We're very lucky. Way back when this facility was first dedicated [in] 1955, 1956, the legislature then set up a 10-mile [16-kilometre] radius around this facility that would basically limit any electrical emissions above a certain threshold.
And then, about a year later, Congress created what's called the National Radio Quiet Zone.
But that's more than 60 years ago. I mean, since then, just even in the past few years, so much more has come on. I mean, you have smart refrigerators. Your car is completely full of Wi-Fi and Bluetooth. Your tire pressure. Your toothbrush. I mean, everything is now connected. So how do you keep all of that out of your zone?
That is the tremendous challenge.
Those two zones really worked well for us for about 40 years. And then, about 20 years ago, the digital revolution sort of took hold. And within the last 10, 15 years, every manufacturer of every device it seems put some wireless component into it.
And so that challenge has grown exponentially. Luckily, if we want to use that word at all, it's confined to one particular frequency, or maybe a couple. But 2.4 GHz, that's Wi-Fi.
So what we've had to do is just figure out a way to work around those frequencies.
This is a town. People live there. So are you actually out on patrol chasing them down, hearing where the signals are coming from? Because it's against the law. It's a bylaw regulation, right?
I have to say that the community is really, really great at working with us to try to minimize interference.
But we do patrol the area. We have a truck that has an array of antennas and equipment and we search for new sources of interference that we don't know has been there previously.
You know, As It Happens, actually this program, spoke with you about six years ago when the story was that there were people moving to Green Bank ... because they were concerned about the health impacts of cellphone radiation and they thought this was a healthier place for them to live. Do you still have people coming to your town because they don't want this technology in their lives?
We do, yes.
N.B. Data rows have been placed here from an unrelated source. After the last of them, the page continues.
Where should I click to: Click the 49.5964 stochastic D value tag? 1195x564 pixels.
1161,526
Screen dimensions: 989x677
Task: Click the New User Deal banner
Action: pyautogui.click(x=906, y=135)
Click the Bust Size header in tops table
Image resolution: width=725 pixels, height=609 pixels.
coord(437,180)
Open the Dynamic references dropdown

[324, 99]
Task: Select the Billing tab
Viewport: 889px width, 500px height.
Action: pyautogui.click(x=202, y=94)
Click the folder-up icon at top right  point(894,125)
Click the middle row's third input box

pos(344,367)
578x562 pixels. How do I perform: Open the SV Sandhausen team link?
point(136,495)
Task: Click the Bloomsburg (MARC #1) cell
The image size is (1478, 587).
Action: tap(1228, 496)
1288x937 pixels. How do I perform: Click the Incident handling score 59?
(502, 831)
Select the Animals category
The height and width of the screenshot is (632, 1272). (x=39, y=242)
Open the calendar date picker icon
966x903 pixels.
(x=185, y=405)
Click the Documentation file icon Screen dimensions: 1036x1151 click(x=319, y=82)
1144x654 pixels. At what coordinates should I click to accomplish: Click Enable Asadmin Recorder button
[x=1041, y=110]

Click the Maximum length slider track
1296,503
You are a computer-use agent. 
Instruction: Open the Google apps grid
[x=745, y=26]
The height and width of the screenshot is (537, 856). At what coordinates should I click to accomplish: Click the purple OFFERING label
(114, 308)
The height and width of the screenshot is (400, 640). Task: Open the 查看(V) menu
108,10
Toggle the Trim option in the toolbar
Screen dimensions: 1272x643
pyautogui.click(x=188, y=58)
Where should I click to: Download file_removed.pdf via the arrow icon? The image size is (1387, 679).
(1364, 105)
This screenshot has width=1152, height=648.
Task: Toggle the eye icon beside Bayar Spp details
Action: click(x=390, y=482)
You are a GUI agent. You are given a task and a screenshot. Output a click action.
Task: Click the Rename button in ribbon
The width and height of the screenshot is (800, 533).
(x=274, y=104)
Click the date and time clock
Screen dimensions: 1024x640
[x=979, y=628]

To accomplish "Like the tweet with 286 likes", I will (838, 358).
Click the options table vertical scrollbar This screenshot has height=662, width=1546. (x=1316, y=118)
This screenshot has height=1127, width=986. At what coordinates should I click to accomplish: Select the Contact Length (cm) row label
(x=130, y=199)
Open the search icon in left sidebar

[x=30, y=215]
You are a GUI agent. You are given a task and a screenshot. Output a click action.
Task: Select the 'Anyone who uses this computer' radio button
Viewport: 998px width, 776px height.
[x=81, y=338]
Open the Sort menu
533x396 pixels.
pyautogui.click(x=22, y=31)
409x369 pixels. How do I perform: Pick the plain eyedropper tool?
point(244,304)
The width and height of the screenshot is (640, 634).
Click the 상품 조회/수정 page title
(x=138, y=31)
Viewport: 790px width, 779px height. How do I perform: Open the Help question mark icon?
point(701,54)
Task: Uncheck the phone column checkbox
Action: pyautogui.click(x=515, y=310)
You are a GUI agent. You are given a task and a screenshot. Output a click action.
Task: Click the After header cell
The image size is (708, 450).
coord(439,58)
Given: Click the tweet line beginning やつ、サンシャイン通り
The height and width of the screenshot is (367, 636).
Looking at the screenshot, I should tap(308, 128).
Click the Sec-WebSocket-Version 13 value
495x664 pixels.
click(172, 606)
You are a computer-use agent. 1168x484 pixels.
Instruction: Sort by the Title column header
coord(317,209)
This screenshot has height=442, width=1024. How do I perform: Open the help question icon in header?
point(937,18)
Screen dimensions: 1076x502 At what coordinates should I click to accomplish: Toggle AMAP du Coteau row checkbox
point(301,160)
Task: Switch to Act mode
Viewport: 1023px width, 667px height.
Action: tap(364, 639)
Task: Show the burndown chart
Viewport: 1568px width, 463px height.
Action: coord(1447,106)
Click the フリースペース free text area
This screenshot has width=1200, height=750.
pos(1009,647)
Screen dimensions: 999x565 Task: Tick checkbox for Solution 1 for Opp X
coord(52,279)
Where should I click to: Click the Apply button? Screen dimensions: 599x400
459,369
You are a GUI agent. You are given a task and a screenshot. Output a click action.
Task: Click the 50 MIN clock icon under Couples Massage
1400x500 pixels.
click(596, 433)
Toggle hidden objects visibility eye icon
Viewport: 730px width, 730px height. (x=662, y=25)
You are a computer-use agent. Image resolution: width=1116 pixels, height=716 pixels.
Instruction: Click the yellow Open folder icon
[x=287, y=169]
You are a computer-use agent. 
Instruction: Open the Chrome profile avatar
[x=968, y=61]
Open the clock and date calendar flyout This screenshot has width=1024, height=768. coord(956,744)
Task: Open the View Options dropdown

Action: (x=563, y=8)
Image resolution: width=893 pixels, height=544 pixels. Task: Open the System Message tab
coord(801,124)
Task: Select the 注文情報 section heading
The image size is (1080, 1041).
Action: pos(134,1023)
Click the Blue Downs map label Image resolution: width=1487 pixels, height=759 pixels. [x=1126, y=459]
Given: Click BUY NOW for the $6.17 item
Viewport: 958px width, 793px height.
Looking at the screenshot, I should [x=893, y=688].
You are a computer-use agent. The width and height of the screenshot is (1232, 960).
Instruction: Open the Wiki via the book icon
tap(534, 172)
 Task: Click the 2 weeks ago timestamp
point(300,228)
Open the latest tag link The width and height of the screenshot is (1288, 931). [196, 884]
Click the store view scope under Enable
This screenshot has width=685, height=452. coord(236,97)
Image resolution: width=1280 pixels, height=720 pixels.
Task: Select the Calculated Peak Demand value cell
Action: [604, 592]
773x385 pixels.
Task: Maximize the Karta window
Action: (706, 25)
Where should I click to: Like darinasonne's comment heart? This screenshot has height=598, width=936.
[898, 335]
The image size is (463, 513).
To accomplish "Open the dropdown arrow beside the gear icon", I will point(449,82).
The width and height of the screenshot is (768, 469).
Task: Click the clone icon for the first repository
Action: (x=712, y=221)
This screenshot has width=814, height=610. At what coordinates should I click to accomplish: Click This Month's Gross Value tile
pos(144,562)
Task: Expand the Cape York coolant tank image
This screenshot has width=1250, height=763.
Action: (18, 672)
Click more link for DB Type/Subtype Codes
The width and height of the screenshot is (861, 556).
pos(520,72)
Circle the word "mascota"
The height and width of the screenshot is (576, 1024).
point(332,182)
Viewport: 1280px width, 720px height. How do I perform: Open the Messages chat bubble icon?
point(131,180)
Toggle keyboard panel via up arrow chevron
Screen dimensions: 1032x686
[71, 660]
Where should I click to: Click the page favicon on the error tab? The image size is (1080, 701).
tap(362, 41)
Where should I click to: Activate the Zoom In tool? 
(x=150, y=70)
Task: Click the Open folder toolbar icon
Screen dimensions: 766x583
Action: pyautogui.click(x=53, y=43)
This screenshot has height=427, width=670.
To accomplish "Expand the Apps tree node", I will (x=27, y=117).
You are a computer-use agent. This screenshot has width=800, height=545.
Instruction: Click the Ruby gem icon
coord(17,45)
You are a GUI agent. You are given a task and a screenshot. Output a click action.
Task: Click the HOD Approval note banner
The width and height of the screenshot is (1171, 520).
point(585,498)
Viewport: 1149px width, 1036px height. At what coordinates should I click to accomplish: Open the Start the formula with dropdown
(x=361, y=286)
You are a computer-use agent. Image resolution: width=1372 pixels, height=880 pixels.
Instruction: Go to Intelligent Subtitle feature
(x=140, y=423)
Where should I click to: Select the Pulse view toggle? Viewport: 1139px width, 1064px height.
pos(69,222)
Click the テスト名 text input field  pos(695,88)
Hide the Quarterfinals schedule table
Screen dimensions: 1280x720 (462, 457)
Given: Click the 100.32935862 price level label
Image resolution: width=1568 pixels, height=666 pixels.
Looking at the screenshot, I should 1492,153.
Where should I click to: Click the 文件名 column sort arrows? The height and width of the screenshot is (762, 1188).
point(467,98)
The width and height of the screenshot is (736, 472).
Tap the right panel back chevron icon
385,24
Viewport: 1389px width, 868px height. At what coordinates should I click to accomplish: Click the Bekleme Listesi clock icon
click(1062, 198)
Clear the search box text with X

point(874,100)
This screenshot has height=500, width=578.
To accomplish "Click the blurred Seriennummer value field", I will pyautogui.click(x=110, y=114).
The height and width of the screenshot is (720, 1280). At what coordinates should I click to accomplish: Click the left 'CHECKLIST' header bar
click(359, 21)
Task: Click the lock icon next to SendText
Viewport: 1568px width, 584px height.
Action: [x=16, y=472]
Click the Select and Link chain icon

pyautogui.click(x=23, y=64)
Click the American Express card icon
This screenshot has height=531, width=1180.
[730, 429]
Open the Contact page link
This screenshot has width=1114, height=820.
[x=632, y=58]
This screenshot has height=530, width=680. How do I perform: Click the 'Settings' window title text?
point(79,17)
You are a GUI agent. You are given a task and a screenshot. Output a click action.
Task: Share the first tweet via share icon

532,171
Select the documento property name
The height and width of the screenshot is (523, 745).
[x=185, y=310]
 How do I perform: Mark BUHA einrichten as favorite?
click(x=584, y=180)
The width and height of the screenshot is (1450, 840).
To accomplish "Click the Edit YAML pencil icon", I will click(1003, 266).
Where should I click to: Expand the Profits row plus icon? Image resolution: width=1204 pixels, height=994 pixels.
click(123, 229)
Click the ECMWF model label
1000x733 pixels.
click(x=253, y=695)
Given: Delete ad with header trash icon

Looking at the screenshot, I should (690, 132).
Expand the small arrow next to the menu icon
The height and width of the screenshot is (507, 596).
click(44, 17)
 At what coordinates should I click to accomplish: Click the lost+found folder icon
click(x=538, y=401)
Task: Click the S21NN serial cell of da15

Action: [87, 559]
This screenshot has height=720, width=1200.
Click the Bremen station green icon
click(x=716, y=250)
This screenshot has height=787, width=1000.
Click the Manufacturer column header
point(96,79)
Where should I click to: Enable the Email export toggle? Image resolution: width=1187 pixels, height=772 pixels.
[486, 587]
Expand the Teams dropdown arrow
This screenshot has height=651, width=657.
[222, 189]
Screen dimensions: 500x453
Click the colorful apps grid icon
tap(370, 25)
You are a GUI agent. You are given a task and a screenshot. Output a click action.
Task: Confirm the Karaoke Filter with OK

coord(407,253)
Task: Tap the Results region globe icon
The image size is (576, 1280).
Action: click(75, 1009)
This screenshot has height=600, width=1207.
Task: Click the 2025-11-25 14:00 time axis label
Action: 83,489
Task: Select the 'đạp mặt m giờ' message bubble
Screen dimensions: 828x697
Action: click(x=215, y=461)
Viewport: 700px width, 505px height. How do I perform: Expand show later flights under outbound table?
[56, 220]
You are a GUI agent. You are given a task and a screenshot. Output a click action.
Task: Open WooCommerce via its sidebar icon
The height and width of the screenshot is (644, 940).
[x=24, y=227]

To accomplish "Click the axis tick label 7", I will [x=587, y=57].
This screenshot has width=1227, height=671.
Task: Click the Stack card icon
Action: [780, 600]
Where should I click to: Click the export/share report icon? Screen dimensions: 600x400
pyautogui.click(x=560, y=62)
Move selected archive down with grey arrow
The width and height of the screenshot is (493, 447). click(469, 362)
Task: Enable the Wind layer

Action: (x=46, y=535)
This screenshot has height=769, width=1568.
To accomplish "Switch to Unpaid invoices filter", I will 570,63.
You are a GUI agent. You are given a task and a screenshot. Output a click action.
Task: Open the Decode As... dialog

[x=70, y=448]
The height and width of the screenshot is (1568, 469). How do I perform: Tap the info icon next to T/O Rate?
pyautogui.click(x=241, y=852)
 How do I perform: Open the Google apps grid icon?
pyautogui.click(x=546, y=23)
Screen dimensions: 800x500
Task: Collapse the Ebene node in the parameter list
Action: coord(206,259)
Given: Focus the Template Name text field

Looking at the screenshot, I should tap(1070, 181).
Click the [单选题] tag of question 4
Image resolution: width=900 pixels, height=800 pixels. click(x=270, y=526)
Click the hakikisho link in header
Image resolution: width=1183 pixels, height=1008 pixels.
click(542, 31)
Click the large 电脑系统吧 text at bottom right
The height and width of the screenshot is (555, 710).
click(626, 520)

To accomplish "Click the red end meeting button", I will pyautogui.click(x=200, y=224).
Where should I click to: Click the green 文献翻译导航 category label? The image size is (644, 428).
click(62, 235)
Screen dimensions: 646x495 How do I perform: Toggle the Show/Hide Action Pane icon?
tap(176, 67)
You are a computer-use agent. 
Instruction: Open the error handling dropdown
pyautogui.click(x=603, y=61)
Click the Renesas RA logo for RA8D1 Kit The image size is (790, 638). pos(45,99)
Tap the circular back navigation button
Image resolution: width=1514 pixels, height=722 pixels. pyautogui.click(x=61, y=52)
Green Bank, W.Va., has sort of become a haven for a contingent of society that believes that they are afflicted by radio waves, by electromagnetic frequencies, of various types.
They do want to come here because [they say] it makes them feel better.
There must be some scientific experiment they could do on your town. It's a great lab, isn't it, for not having access to all the social media, the constant media. There must be a way to look at and see what the effect is of not having that.
That's a great observation. And it's true. There are a couple of people who have proposed to do a study about the area, the kids in the area, because we were sort of a control group, if you will.
I mean, it's not like we don't have internet. I do. It just happens to be wired.
The big difference is that I choose when I want to be connected. And most of society now doesn't have that choice. It seems like they're connected whether they want to be or not.